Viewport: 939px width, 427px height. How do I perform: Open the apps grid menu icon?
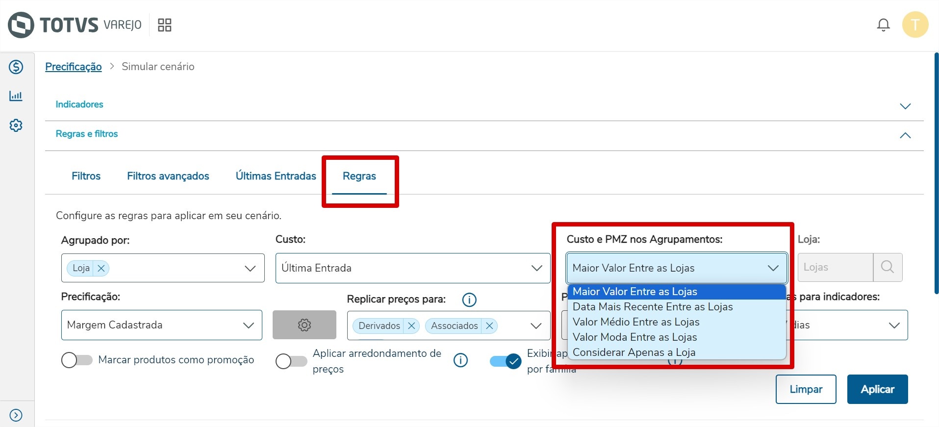pyautogui.click(x=164, y=25)

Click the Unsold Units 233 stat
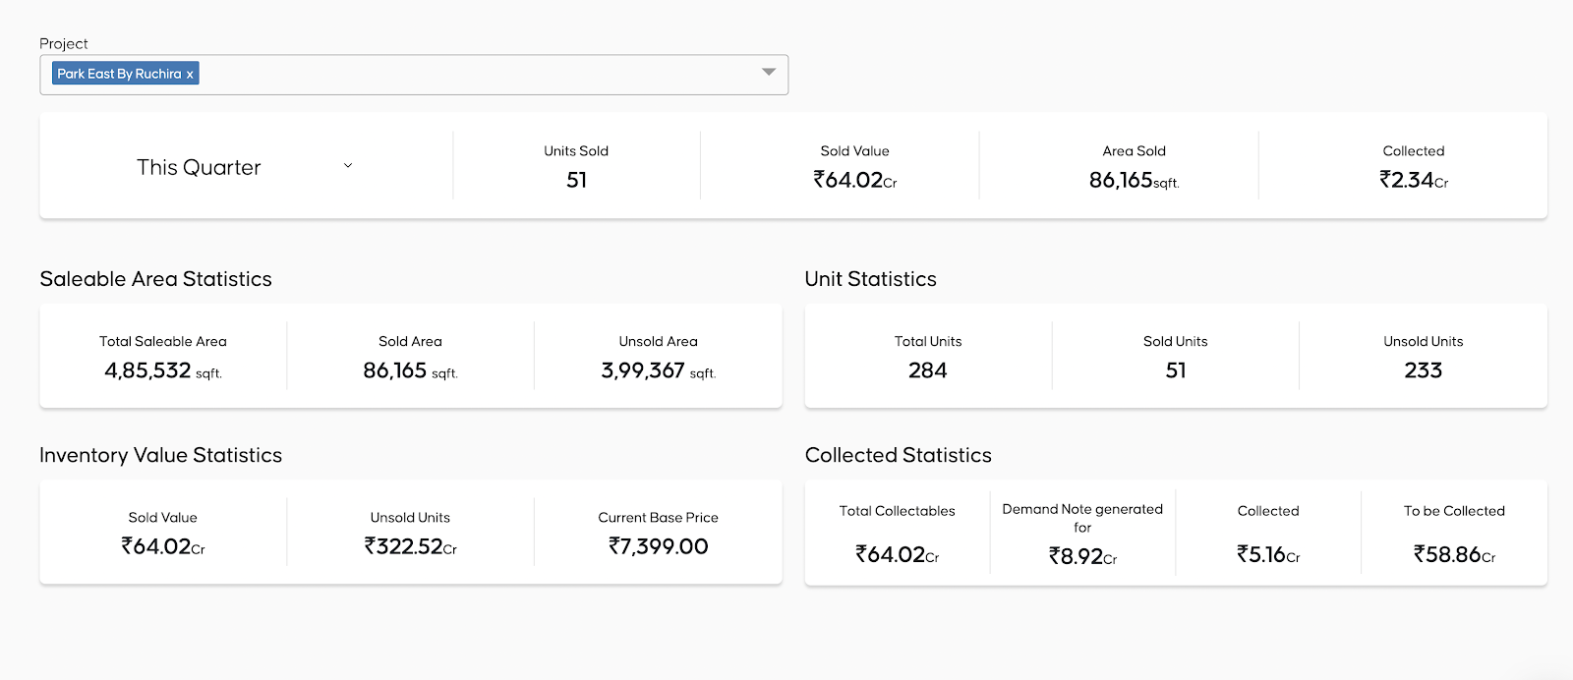[x=1423, y=370]
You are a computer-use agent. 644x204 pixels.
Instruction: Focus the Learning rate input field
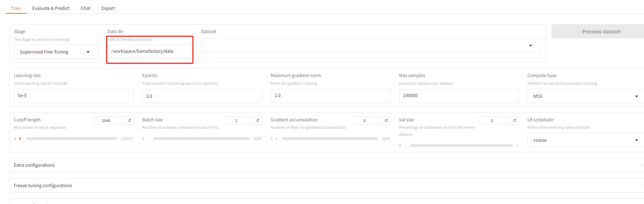point(74,96)
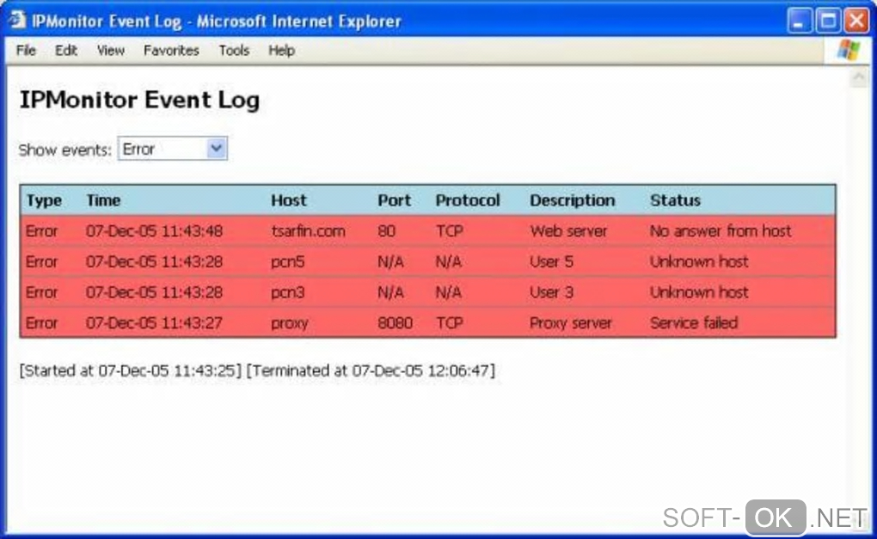The height and width of the screenshot is (539, 877).
Task: Open the Edit menu
Action: [66, 51]
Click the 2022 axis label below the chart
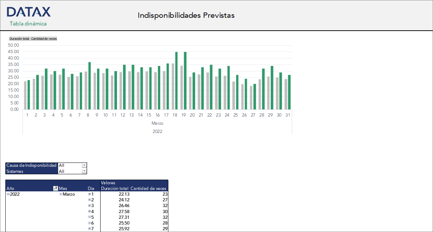The width and height of the screenshot is (433, 232). [157, 131]
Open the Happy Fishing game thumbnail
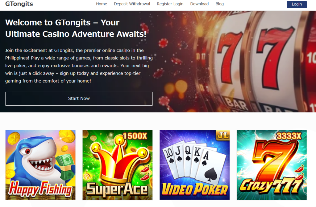This screenshot has width=316, height=207. click(40, 165)
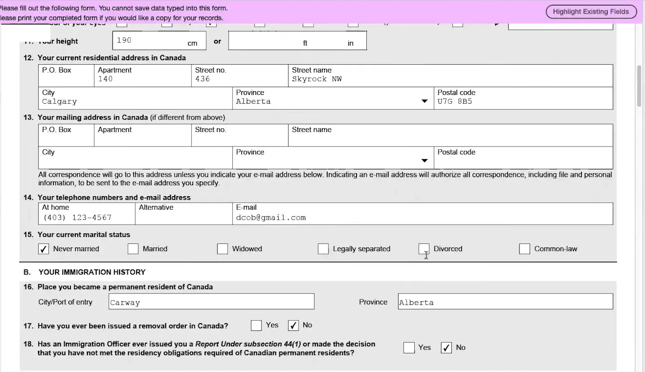Click No for subsection 44(1) report question

tap(446, 348)
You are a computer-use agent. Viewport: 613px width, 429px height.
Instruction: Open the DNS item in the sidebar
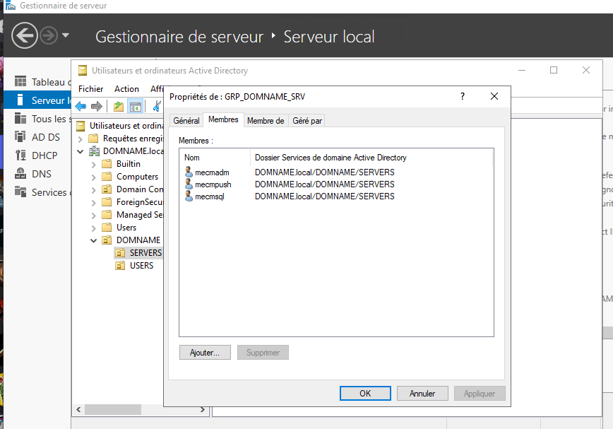pos(41,174)
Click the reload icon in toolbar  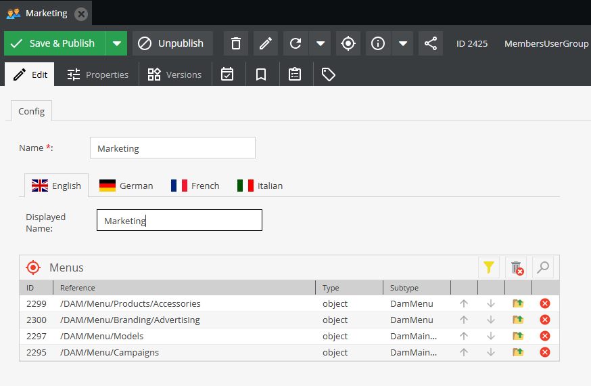296,43
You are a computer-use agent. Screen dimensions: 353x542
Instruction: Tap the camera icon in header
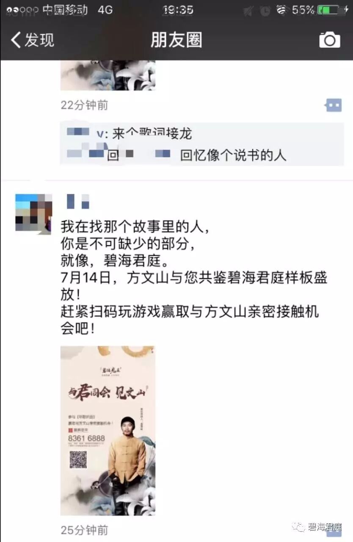(x=329, y=40)
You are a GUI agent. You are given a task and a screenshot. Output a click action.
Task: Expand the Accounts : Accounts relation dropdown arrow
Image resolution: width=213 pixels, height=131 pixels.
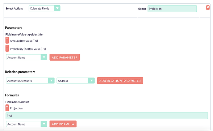[x=51, y=81]
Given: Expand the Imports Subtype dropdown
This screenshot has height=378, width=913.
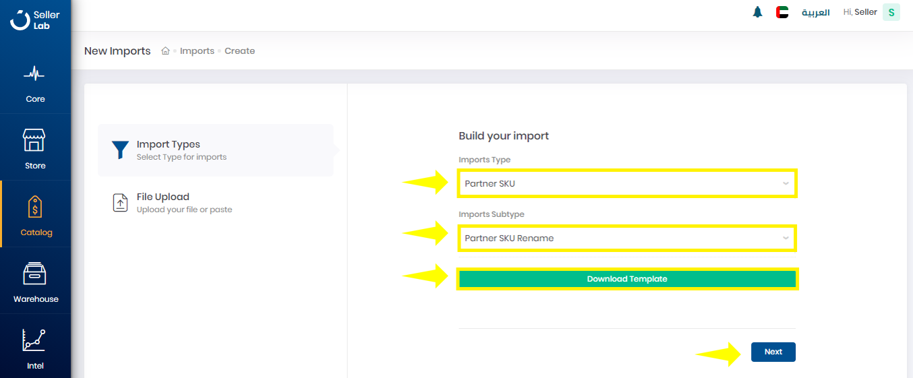Looking at the screenshot, I should (626, 238).
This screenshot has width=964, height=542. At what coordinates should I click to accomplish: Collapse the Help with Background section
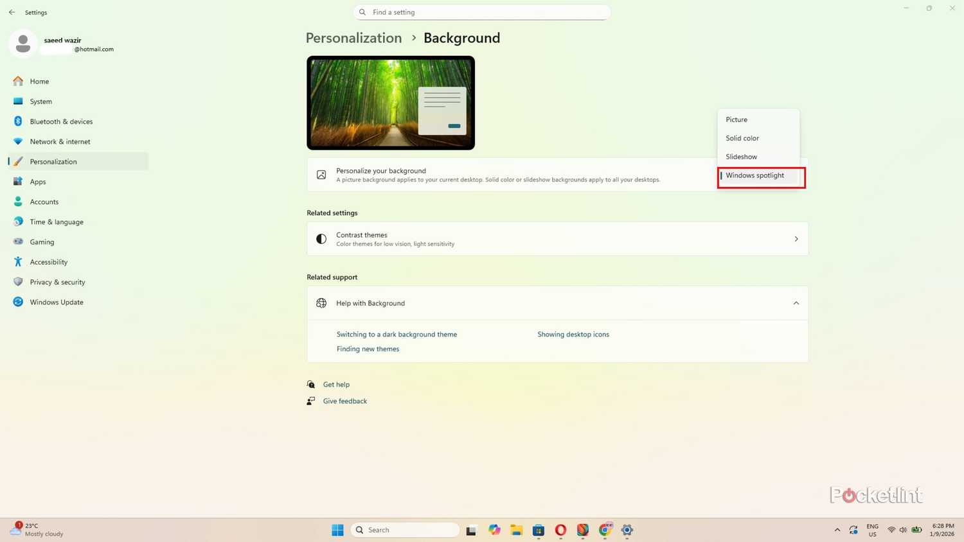tap(796, 302)
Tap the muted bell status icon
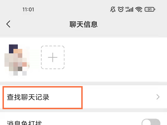Screen dimensions: 167x125 (x=113, y=9)
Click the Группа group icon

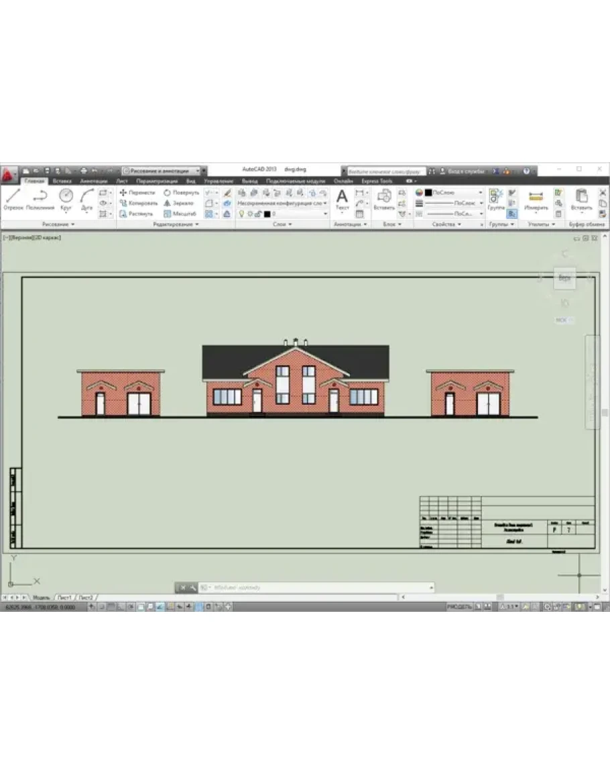coord(496,199)
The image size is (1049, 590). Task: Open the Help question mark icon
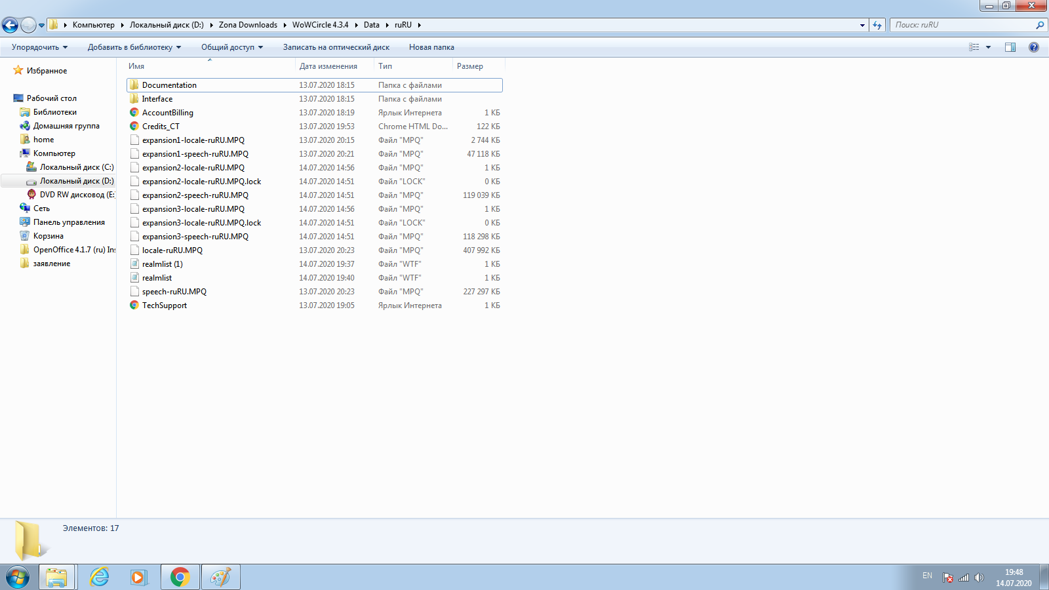coord(1034,47)
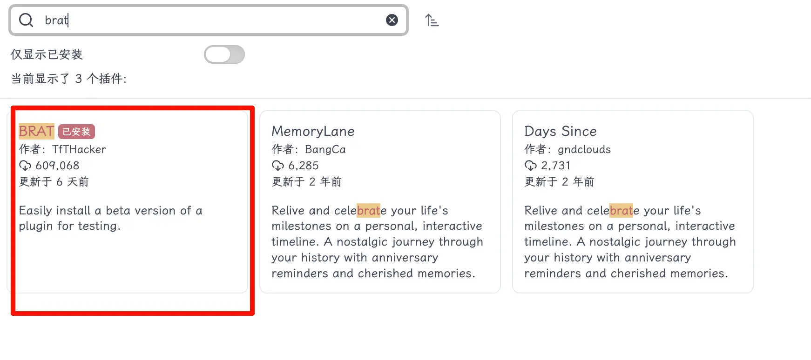Open the Days Since plugin title
Image resolution: width=811 pixels, height=360 pixels.
tap(560, 131)
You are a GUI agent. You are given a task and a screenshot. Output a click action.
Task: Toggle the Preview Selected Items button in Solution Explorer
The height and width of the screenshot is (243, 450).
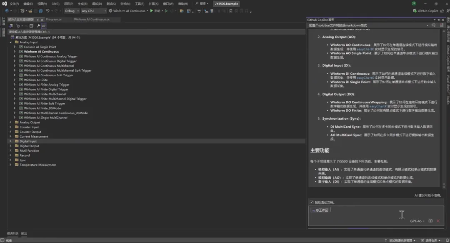point(43,26)
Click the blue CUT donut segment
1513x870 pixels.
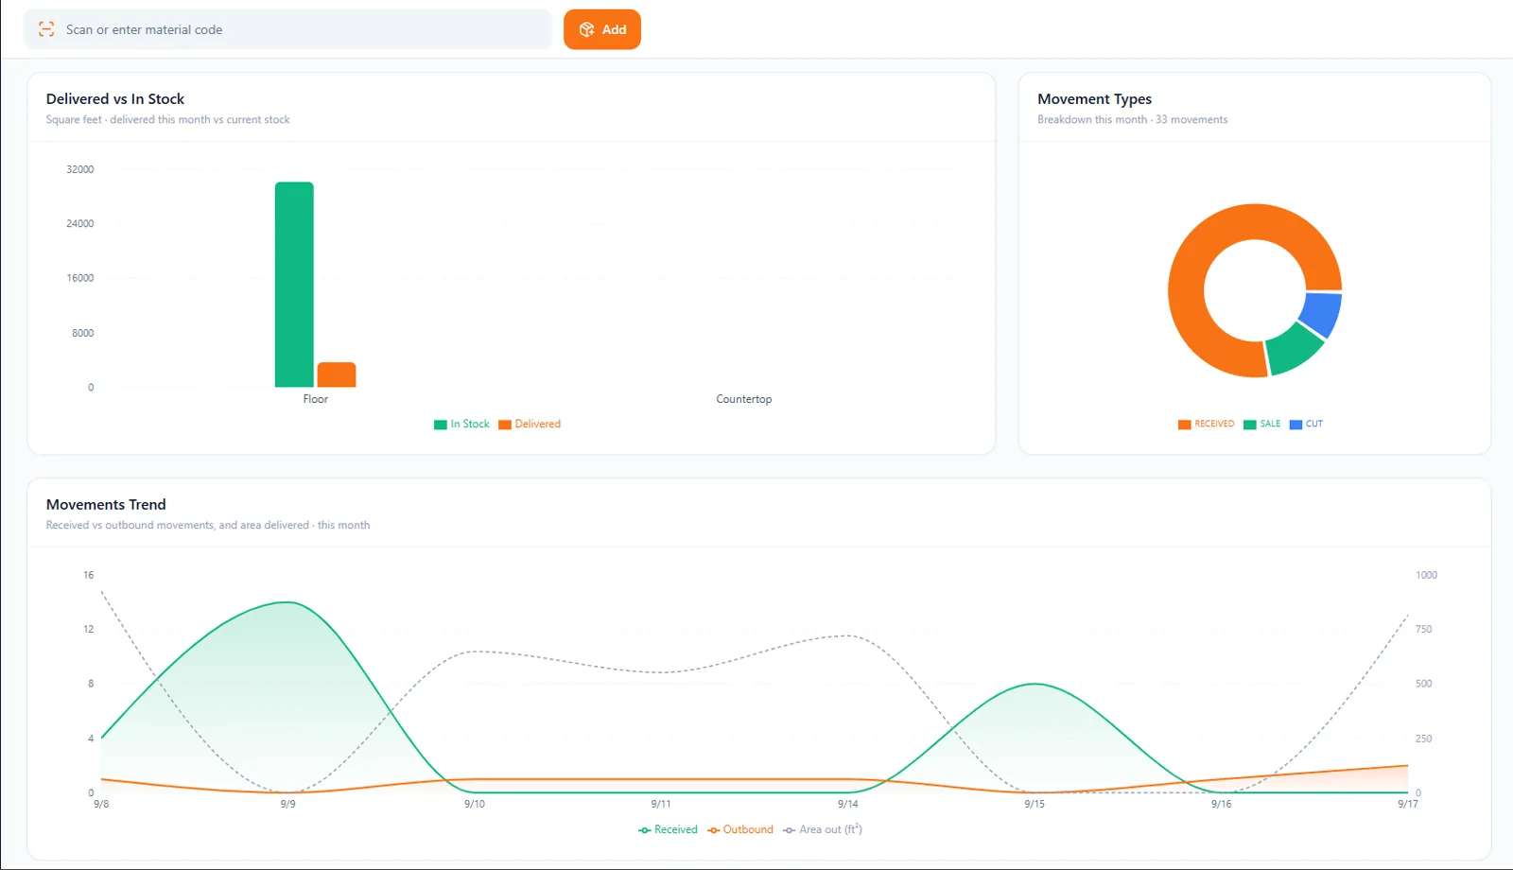1322,314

-- What to produce --
Your task is to copy every line of the entries that contains the string "Expand".

-- Exercise response --
Task: Expand the Accounts : Accounts relation dropdown arrow
Given: Expand the Imports Subtype dropdown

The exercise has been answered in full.